The Road Policing Strategy complements the Police strategic plan released recently and the Government’s 2010 Road Safety strategy.
"This is a clear signal that we are determined to make New Zealand one of the top performing countries in road policing, an area currently dominated by the Scandinavians and the UK."
The strategy has four key focus areas:
Engineering
Education
Encouragement, and
Enforcement
"The objective of the focus areas is to secure an environment where people can use the roads with confidence, free from death and injury, damage or fear.
"Towards that end, Police will seek to improve the behaviour of all road users; reduce the level of road crime; make our roads safer; improve the safety of vehicles and involve the whole community in road safety.
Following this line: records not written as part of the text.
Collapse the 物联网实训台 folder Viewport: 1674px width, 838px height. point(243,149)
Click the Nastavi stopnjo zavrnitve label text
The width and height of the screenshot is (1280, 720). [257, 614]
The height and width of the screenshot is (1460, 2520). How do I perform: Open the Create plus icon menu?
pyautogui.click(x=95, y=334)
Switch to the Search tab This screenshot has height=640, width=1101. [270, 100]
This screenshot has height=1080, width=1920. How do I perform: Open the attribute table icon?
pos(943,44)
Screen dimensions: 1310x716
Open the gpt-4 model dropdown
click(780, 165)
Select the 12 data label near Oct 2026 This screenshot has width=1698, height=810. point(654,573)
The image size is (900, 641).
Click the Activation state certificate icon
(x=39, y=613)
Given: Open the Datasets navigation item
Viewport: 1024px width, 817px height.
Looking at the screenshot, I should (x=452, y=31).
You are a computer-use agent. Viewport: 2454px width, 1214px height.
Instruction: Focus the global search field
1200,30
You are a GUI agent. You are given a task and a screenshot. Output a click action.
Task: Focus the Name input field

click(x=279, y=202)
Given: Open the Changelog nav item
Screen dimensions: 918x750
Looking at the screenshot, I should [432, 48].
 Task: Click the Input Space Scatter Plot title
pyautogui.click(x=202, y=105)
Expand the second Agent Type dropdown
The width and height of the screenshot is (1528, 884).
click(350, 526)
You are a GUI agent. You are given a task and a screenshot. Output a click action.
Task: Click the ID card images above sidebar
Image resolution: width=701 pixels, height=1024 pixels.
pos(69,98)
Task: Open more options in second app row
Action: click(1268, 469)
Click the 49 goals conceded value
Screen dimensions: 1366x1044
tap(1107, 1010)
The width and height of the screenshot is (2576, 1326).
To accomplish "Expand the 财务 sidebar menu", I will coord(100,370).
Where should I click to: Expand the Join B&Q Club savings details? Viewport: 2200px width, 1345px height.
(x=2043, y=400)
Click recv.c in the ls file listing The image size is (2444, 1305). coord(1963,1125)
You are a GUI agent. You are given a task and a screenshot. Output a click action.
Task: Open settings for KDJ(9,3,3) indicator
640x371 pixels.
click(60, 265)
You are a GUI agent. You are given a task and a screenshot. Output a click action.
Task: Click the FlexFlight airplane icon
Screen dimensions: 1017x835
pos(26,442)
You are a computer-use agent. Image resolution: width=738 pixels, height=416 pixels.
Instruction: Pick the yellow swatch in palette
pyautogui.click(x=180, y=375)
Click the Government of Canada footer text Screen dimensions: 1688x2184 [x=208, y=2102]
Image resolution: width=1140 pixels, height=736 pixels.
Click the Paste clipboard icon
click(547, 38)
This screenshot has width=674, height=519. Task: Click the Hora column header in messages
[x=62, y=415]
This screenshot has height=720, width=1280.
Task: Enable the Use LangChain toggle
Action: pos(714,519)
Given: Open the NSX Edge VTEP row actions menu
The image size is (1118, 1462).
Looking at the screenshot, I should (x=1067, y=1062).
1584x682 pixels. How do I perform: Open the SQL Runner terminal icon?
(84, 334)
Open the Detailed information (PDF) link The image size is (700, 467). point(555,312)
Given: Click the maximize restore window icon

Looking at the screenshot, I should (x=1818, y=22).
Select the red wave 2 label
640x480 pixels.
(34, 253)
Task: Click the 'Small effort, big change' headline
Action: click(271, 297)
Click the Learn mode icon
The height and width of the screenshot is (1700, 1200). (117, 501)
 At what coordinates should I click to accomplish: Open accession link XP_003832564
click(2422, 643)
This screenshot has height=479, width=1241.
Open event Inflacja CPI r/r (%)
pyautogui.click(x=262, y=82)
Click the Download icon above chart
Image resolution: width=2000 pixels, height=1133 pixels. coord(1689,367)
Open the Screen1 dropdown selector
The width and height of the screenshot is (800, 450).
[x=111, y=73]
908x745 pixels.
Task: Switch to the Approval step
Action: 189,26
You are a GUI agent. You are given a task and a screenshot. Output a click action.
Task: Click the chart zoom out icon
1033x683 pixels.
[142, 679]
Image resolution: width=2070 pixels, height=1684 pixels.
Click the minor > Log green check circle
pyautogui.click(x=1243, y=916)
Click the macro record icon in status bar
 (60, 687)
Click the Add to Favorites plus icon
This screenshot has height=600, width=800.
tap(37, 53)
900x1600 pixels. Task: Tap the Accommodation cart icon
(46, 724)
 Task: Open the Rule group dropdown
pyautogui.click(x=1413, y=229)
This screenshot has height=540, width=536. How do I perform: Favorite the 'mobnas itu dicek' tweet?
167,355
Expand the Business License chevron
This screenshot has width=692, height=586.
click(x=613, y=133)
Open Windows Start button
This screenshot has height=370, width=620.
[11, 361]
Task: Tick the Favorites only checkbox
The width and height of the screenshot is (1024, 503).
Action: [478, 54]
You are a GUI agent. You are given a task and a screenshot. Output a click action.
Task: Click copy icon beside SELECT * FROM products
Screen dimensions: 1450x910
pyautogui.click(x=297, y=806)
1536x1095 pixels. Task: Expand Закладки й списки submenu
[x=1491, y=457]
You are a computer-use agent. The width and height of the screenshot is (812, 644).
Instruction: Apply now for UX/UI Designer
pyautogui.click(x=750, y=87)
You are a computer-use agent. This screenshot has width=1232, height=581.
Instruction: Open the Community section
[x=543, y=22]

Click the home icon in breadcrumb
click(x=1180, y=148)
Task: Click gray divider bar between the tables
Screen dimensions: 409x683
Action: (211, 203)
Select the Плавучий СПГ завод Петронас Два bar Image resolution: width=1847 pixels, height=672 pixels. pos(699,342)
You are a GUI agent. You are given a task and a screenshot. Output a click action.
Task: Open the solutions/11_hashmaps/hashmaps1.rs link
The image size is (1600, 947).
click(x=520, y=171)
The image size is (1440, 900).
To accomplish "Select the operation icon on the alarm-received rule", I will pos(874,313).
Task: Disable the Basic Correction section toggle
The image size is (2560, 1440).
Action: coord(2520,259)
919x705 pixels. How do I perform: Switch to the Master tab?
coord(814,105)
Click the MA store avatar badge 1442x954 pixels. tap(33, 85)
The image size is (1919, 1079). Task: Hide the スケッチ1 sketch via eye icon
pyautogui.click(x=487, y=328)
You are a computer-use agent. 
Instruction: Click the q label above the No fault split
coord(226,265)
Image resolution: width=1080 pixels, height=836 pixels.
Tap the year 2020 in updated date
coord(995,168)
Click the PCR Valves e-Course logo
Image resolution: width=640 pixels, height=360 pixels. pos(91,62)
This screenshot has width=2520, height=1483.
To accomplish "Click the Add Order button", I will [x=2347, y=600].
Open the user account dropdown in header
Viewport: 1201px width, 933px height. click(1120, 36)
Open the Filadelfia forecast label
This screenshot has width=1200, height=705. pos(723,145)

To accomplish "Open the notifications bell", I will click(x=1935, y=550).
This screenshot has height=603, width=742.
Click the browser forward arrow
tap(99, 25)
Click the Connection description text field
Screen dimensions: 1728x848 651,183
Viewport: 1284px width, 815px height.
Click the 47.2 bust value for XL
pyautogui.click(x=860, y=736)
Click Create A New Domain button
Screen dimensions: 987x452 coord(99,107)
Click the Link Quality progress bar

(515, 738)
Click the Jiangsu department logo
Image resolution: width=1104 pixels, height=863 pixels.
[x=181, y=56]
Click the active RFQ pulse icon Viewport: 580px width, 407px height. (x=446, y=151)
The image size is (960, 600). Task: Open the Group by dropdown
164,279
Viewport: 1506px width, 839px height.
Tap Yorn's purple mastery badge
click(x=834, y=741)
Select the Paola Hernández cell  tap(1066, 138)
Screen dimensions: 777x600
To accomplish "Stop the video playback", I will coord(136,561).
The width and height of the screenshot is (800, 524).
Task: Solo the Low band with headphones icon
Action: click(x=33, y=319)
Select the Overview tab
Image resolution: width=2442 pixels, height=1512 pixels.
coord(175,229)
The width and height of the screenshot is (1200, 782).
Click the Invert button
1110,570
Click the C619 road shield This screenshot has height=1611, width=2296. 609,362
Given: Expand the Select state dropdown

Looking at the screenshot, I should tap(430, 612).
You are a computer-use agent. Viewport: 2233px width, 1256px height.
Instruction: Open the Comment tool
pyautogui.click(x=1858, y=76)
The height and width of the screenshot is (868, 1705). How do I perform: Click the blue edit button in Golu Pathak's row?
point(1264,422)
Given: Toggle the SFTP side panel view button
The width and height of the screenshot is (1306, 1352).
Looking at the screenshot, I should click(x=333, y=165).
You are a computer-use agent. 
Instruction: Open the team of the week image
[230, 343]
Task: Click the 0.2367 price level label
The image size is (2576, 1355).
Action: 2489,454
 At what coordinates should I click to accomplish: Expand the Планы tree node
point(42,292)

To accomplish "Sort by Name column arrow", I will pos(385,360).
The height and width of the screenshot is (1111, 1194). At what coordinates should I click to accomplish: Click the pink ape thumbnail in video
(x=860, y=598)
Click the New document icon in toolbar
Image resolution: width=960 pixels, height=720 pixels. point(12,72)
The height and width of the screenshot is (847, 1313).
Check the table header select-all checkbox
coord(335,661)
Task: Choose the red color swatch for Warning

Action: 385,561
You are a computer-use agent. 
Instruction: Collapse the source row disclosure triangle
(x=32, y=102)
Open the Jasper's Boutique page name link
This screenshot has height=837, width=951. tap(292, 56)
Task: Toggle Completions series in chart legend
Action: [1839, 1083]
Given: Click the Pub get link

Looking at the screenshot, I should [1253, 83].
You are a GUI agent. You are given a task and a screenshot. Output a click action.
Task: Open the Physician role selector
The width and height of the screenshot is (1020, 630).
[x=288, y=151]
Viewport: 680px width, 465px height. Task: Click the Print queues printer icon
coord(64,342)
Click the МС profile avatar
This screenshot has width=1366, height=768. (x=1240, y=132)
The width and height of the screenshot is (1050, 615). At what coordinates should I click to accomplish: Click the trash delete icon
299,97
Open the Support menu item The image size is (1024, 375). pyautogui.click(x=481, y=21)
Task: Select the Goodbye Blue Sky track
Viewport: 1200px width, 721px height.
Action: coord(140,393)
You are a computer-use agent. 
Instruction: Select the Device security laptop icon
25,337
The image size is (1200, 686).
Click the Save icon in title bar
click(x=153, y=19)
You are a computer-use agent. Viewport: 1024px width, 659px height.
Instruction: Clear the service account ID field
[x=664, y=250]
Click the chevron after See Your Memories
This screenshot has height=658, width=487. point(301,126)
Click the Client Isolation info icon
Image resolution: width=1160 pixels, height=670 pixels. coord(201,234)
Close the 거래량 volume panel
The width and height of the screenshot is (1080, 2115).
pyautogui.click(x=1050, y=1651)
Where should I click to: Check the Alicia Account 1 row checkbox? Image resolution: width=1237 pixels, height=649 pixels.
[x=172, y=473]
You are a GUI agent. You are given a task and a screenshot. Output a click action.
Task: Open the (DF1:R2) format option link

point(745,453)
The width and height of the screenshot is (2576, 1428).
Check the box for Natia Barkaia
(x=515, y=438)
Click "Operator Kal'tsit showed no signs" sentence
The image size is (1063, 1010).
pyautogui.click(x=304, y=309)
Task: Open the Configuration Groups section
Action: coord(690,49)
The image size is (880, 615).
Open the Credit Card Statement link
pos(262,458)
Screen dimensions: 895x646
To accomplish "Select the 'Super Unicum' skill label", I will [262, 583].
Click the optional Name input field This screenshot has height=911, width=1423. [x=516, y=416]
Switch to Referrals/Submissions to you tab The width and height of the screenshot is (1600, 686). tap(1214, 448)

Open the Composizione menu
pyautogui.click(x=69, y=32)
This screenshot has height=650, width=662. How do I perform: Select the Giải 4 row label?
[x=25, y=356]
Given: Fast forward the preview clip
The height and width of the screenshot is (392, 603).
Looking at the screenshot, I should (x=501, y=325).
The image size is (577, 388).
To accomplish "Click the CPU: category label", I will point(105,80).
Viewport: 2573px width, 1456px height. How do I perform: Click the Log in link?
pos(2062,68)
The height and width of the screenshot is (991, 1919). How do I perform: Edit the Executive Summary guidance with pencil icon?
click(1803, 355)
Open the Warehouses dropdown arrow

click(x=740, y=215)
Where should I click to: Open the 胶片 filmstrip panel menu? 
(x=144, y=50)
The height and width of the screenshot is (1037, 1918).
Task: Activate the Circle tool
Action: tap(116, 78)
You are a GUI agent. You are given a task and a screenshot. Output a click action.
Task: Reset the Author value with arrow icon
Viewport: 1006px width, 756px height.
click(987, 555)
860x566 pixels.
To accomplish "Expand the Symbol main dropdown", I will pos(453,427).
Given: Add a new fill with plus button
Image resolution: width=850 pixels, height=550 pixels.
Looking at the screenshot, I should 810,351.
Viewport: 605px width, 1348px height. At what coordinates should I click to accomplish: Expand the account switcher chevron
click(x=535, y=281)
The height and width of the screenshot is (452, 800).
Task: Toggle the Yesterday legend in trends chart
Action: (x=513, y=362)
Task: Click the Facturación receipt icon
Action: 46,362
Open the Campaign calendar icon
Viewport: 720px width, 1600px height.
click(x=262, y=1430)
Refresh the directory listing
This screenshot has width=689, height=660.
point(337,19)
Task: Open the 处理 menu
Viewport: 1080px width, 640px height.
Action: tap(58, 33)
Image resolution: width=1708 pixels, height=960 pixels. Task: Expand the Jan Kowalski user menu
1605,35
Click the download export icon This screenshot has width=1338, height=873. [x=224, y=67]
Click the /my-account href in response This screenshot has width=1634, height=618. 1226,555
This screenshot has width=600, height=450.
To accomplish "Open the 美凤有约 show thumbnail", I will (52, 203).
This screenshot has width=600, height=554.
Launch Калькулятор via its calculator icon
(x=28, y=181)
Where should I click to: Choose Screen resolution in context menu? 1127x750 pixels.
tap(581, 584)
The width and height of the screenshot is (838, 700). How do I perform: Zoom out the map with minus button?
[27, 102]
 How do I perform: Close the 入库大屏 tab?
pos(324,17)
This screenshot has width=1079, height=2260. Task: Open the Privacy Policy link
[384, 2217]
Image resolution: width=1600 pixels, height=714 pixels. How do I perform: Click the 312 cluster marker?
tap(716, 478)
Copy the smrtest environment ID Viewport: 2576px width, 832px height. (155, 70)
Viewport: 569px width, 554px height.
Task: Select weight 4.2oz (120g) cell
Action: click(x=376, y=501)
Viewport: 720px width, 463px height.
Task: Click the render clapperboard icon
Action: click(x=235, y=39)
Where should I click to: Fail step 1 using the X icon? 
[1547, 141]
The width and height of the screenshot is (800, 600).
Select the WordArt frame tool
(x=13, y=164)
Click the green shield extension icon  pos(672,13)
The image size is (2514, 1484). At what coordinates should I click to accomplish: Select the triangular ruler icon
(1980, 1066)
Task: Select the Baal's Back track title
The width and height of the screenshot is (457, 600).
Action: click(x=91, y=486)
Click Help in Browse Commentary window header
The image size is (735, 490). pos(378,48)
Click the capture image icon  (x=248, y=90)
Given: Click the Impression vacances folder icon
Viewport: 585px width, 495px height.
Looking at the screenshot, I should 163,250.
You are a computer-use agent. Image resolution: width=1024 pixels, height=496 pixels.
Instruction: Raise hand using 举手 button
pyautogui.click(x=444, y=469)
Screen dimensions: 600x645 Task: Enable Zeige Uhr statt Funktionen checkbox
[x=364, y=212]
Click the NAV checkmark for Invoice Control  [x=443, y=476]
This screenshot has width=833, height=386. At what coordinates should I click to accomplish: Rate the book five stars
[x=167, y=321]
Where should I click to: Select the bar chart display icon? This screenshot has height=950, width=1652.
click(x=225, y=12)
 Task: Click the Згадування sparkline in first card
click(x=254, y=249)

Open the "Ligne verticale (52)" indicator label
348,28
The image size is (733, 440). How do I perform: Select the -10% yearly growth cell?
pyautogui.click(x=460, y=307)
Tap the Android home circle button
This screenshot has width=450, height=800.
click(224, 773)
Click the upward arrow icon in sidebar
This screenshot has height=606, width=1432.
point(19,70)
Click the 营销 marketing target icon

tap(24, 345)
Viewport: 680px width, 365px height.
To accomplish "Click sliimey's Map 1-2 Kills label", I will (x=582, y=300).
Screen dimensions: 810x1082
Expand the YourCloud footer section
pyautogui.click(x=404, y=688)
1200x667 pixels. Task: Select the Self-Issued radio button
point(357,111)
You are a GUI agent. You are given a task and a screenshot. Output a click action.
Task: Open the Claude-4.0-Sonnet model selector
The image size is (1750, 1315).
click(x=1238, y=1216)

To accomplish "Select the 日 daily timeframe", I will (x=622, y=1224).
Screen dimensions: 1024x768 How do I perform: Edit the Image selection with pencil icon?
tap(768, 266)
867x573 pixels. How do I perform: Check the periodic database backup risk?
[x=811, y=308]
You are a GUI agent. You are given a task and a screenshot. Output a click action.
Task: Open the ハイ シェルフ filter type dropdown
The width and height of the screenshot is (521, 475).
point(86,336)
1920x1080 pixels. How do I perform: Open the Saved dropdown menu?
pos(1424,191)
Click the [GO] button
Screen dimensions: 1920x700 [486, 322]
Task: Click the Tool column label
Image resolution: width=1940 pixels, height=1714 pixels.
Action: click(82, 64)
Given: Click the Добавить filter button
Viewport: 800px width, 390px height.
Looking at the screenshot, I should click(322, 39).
"Police and other road safety agencies alone are unable to achieve road safety. Ultimately improvements can only come about through the behavioural change of individual drivers.
" A driver licence comes with responsibilities which should not be abused. The reality is that sometimes the privilege of holding a licence is abused and Police have the unenviable task of bringing drivers to account. We would be delighted if New Zealand drivers took determined action to avoid the pain of road trauma and lowered our workload as a by-product," said Acting Commissioner Long.